While at times critical of the politicization of human rights within the UN, we are never invited into a robust discussion of the role which politics has played in the development of international human rights norms, and why these norms have developed as they have. While some nuance is lost, it is difficult to be overly critical, as interrogation of such issues was deliberately avoided in favour of providing functional, procedural information. On the whole, it is impossible not to commend such a self-consciously practical guide to navigating the UN human rights system in a field that can at times seem overwhelmingly political and abstract.

Global Human Rights Institutions: between remedy and ritual

Taking a far more tightly structured approached, Gert Oberleitner sets out to explore the benefits and dangers of the institutionalization of human rights, and the impact this has had on their development, implementation, enforcement, and promotion around the world. As an explicitly introductory-level text, Oberleitner certainly achieves his aim of providing readers with an accessible entry-point towards understanding the complex system of global human rights institutions. Readers are astutely shepherded through the basic theoretical underpinnings of the institutionalization of human rights, to the history and development of dedicated human rights institutions, to the realization of human rights through the UN’s policy of ‘mainstreaming’, and finally onto dedicated and insightful chapters on world courts and NGO’s.

Profoundly pragmatic (although he denies applying a realist outlook), Oberleitner acknowledges and engages with the many compromises, challenges, and failings inherent within the highly political international state system. No punches are pulled, and criticism is doled out where due. The ‘political games’ played within the old Commission for Human Right come under close scrutiny, as does the Security Council’s history of wavering on human rights. Yet, we are never bogged down in normative debates of what ought to be. Rather, we are asked to accept the system for what it is. The politics and compromises at play, while often problematic, are ultimately the very same factors that have allowed for the development of international human rights in the first place. The focus throughout, then, is on the many positive outcomes that can be achieved through the institutionalization of human rights — ‘after all, the road from vision to reality is called pragmatism’.

Both authors strive, ultimately, towards the same goal; that is, constructing an introductory text that both describes and analyses the institutionalization of human rights.
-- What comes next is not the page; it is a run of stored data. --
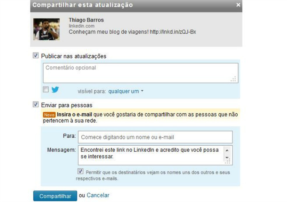Click the message box scroll down arrow

click(227, 157)
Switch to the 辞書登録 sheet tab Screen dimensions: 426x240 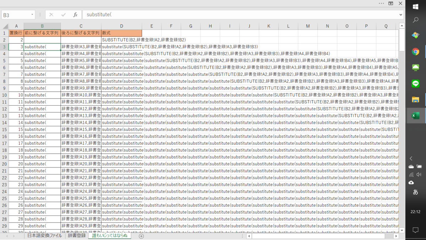(x=77, y=236)
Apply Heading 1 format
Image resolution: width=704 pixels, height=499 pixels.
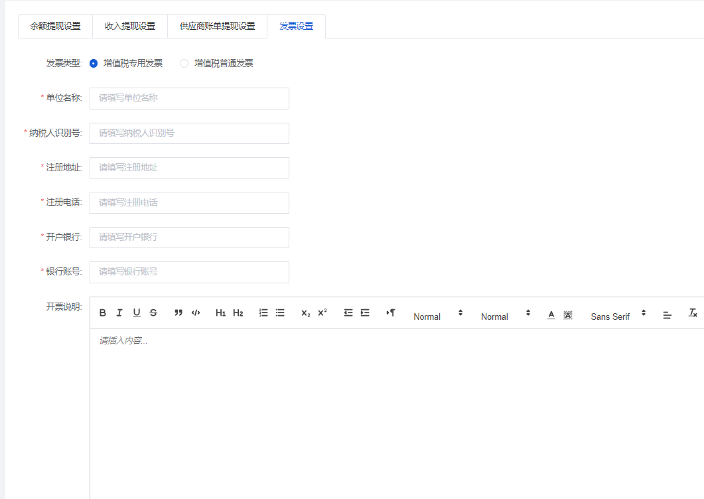pyautogui.click(x=221, y=313)
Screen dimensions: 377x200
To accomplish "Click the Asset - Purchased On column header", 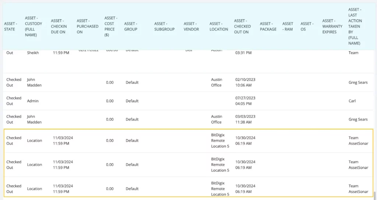I will [87, 27].
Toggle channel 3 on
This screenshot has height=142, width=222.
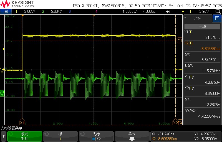69,11
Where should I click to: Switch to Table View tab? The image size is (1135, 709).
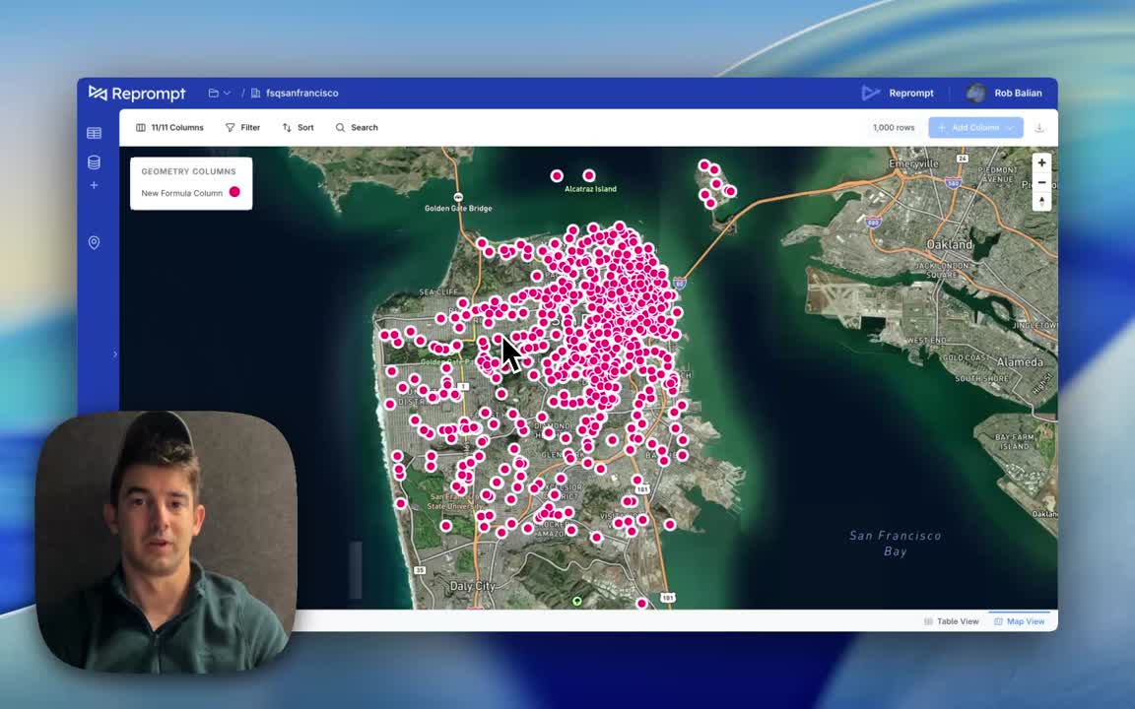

Yet, readers are likely to form slightly different perspectives due to the contrasting approaches taken. From The United Nations and Human Rights: a guide for a new era, one is left with an in-depth procedural understanding of how various UN institutions currently function in order to realize human rights on the ground. Such practical understanding is immensely important, and often underappreciated and underrepresented in academic scholarship. Global Human Rights Institutions: between remedy and ritual, largely forgoes the procedural, but is able to imbue the reader with an appreciable understanding of what these institutions are, and why the institutionalization of human rights matters in enabling implementation and enforcement.

When taken as complimentary readings, one is left with a greater understanding of international human rights institutions in theory and in practice, and how they have enabled the development and realization of human rights around the world.